## GOAL OF THE EXERCISE:
Starting at the line containing "1020x460 pixels. At" and ending at the line containing "pos(55,268)", write out those rows again with "Instruction" swapped for "Directive" and nothing else altered. Give only those rows.

## THE INPUT:
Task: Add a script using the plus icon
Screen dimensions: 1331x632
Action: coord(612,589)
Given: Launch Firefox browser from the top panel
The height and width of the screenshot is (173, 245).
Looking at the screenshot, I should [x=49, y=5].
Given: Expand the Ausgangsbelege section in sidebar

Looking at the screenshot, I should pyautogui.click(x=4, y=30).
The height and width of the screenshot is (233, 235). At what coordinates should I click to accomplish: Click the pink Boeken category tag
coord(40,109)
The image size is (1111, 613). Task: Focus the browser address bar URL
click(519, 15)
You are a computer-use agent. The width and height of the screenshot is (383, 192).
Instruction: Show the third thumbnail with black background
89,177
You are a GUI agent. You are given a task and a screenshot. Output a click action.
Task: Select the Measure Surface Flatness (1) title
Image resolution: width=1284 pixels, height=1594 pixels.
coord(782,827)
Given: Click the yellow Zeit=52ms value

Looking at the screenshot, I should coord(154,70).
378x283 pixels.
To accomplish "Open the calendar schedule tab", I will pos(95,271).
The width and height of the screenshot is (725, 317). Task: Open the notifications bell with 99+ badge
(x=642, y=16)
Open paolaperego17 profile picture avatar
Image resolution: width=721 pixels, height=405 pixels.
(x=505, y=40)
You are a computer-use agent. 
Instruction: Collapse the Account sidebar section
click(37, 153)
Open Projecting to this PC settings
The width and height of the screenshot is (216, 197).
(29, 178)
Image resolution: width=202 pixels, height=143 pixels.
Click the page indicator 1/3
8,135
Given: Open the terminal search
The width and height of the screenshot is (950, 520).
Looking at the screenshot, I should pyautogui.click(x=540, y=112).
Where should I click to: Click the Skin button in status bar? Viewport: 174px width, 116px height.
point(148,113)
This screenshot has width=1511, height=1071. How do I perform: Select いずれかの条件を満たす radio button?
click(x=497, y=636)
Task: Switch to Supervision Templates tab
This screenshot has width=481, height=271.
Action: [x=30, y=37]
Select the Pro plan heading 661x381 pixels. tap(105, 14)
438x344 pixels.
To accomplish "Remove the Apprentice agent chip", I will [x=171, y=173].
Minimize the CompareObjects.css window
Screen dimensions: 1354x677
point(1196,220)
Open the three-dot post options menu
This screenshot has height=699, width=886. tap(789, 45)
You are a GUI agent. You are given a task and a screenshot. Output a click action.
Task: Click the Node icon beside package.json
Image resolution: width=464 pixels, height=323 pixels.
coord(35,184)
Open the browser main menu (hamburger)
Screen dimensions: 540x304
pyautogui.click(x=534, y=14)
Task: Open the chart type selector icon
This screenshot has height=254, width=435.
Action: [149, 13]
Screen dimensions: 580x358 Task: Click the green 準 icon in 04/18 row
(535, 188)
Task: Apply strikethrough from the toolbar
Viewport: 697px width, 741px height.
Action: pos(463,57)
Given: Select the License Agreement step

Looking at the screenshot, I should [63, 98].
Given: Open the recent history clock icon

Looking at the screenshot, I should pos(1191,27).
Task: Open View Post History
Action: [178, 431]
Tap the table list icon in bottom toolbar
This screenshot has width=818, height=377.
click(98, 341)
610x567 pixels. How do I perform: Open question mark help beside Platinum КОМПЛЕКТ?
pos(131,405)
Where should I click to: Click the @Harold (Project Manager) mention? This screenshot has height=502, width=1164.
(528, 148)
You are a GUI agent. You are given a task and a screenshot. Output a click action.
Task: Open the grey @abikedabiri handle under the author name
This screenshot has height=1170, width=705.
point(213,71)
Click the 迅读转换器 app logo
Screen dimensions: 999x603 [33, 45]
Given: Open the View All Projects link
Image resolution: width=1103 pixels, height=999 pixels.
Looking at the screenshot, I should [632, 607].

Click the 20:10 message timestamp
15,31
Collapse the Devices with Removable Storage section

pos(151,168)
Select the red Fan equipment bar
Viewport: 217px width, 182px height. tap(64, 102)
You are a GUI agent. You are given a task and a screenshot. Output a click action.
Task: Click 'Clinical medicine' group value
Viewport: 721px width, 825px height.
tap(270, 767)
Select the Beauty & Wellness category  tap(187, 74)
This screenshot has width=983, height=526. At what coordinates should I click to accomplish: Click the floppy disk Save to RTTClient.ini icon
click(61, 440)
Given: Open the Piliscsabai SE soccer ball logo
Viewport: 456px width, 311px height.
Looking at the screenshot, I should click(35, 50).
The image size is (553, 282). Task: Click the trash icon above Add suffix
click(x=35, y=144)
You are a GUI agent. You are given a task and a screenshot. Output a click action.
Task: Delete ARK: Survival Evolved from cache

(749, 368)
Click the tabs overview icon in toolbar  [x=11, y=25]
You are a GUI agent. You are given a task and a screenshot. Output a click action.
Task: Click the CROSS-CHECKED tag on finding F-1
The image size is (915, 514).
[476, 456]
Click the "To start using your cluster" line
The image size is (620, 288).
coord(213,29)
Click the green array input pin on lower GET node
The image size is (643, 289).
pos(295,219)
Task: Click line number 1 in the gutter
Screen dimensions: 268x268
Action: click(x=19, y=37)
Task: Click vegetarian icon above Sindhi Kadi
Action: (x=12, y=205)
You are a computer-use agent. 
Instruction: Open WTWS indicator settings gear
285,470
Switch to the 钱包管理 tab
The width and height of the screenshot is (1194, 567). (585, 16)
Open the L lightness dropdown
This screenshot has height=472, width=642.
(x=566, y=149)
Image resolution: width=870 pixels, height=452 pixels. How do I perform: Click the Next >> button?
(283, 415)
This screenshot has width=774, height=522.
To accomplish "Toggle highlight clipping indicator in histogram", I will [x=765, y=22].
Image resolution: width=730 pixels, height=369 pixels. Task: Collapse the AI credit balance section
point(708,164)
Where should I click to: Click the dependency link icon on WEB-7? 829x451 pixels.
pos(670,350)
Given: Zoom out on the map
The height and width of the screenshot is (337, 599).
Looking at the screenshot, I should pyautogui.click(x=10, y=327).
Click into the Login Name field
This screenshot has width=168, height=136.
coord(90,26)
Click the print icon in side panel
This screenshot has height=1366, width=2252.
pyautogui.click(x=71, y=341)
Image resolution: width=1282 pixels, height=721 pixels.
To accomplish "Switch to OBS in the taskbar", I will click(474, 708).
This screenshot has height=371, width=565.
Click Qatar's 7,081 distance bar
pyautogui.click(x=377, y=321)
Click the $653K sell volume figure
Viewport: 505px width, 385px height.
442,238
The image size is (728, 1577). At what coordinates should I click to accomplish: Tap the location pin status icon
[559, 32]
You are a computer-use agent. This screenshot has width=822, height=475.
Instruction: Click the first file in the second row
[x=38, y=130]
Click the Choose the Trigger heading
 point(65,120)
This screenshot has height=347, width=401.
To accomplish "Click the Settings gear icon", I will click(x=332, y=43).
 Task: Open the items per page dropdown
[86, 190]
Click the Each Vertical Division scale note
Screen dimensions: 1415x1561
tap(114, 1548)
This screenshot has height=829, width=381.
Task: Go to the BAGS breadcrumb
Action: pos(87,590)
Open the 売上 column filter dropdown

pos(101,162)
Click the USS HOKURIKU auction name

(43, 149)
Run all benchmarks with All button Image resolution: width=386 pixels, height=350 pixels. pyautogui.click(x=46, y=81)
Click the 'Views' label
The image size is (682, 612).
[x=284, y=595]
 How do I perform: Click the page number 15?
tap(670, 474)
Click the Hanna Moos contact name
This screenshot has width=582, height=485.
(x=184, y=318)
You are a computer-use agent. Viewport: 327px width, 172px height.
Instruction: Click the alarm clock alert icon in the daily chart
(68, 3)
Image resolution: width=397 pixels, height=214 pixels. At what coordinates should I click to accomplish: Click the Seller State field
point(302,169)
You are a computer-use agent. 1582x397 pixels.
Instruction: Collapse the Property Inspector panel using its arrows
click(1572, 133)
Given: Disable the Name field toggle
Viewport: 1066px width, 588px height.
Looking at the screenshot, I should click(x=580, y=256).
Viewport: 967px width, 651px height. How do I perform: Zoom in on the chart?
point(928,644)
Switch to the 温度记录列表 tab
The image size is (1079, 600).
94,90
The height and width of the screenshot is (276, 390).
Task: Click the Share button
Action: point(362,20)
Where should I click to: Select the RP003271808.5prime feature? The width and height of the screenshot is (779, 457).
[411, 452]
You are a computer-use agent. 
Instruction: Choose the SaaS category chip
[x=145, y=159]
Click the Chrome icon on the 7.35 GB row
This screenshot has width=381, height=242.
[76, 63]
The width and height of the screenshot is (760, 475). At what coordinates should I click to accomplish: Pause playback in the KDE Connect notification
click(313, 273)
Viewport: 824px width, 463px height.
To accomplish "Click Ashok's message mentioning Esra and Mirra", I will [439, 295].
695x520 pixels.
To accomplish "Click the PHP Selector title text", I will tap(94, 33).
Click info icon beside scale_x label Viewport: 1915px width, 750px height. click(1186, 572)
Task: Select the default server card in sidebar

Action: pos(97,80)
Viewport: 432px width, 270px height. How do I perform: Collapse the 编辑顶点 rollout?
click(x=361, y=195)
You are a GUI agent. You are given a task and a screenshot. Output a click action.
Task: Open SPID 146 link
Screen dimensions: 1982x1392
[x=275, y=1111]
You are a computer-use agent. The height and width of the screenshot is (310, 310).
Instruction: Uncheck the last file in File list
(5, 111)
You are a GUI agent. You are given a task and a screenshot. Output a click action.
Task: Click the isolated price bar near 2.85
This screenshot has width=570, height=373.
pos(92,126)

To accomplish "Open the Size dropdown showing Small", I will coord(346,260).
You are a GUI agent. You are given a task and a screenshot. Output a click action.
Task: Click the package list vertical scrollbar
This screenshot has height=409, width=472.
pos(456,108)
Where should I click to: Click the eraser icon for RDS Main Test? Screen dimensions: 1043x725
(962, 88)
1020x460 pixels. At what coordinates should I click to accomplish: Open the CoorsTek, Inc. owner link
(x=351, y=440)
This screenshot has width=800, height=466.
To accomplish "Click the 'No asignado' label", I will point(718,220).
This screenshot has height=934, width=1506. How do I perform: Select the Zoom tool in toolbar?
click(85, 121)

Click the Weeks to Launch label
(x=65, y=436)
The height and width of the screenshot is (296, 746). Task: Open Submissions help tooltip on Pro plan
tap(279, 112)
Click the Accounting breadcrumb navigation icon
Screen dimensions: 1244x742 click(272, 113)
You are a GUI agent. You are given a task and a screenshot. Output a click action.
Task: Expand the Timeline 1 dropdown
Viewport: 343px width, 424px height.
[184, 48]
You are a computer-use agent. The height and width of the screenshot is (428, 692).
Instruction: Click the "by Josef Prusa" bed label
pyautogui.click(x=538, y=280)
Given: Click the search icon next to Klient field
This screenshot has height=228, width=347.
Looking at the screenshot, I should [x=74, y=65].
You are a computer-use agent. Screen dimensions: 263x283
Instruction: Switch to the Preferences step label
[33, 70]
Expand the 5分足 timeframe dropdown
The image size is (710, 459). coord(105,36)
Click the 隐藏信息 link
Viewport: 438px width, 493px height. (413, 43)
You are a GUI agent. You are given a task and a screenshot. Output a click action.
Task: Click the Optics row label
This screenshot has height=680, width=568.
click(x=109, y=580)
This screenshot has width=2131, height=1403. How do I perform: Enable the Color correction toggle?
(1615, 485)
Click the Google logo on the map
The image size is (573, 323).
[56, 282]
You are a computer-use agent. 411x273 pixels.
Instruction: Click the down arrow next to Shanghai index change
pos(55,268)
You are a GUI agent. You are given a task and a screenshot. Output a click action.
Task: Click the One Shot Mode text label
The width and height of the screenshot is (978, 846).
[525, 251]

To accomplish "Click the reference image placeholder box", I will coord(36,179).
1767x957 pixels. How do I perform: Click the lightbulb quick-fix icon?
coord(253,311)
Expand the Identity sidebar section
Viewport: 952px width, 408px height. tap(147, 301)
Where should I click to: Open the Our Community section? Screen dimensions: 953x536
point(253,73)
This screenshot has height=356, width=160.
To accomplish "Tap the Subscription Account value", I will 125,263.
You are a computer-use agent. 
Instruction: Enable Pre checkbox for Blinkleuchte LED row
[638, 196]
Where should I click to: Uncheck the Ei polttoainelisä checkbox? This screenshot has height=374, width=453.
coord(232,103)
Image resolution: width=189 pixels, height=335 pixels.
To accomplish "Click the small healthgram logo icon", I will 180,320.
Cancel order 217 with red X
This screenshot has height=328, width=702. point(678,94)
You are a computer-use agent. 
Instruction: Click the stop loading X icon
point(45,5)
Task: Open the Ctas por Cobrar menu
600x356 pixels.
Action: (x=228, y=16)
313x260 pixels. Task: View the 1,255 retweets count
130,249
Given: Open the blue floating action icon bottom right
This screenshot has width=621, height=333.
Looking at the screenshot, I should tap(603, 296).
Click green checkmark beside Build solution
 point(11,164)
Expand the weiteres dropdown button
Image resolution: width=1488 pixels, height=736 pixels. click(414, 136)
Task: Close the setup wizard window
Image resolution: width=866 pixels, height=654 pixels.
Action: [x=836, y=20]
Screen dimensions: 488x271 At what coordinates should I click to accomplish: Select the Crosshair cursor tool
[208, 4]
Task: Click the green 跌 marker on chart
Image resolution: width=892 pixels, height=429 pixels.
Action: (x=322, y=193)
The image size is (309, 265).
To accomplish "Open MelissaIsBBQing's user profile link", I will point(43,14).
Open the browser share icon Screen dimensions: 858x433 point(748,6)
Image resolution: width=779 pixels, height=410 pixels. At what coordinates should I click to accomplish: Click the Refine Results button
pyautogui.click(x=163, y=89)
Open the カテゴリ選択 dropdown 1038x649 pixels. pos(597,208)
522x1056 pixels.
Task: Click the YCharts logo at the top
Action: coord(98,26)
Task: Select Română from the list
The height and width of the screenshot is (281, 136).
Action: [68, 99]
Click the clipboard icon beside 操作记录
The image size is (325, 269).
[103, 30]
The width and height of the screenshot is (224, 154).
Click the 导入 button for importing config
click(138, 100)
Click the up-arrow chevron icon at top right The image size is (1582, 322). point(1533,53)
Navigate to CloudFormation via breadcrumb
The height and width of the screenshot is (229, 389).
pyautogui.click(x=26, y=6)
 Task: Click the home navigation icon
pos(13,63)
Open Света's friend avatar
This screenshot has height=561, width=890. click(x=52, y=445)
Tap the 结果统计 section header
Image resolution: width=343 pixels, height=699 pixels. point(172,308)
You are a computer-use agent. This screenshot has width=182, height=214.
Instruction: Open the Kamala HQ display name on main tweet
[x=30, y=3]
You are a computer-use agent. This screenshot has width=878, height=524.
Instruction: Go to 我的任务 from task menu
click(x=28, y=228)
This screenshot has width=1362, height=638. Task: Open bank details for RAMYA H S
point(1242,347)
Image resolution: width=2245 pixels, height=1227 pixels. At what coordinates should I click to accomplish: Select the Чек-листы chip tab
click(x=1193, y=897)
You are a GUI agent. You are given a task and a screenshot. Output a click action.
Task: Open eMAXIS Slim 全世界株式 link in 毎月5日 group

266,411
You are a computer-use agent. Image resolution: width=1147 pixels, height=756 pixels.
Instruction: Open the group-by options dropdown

## SOLUTION TO THE EXERCISE:
1020x460 pixels. At what coordinates should I click to accomplish: Open the CoorsTek, Inc. owner link
(x=351, y=440)
This screenshot has width=800, height=466.
To accomplish "Click the 'No asignado' label", I will point(718,220).
This screenshot has height=934, width=1506. How do I perform: Select the Zoom tool in toolbar?
click(85, 121)

Click the Weeks to Launch label
(x=65, y=436)
The height and width of the screenshot is (296, 746). Task: Open Submissions help tooltip on Pro plan
tap(279, 112)
Click the Accounting breadcrumb navigation icon
Screen dimensions: 1244x742 click(272, 113)
You are a GUI agent. You are given a task and a screenshot. Output a click action.
Task: Expand the Timeline 1 dropdown
Viewport: 343px width, 424px height.
[184, 48]
You are a computer-use agent. The height and width of the screenshot is (428, 692).
Directive: Click the "by Josef Prusa" bed label
pyautogui.click(x=538, y=280)
Given: Click the search icon next to Klient field
This screenshot has height=228, width=347.
Looking at the screenshot, I should [x=74, y=65].
You are a computer-use agent. Screen dimensions: 263x283
Directive: Switch to the Preferences step label
[33, 70]
Expand the 5分足 timeframe dropdown
The image size is (710, 459). coord(105,36)
Click the 隐藏信息 link
Viewport: 438px width, 493px height. (413, 43)
You are a GUI agent. You are given a task and a screenshot. Output a click action.
Task: Click the Optics row label
This screenshot has height=680, width=568.
click(x=109, y=580)
This screenshot has width=2131, height=1403. How do I perform: Enable the Color correction toggle?
(1615, 485)
Click the Google logo on the map
The image size is (573, 323).
[56, 282]
You are a computer-use agent. 411x273 pixels.
Directive: Click the down arrow next to Shanghai index change
pos(55,268)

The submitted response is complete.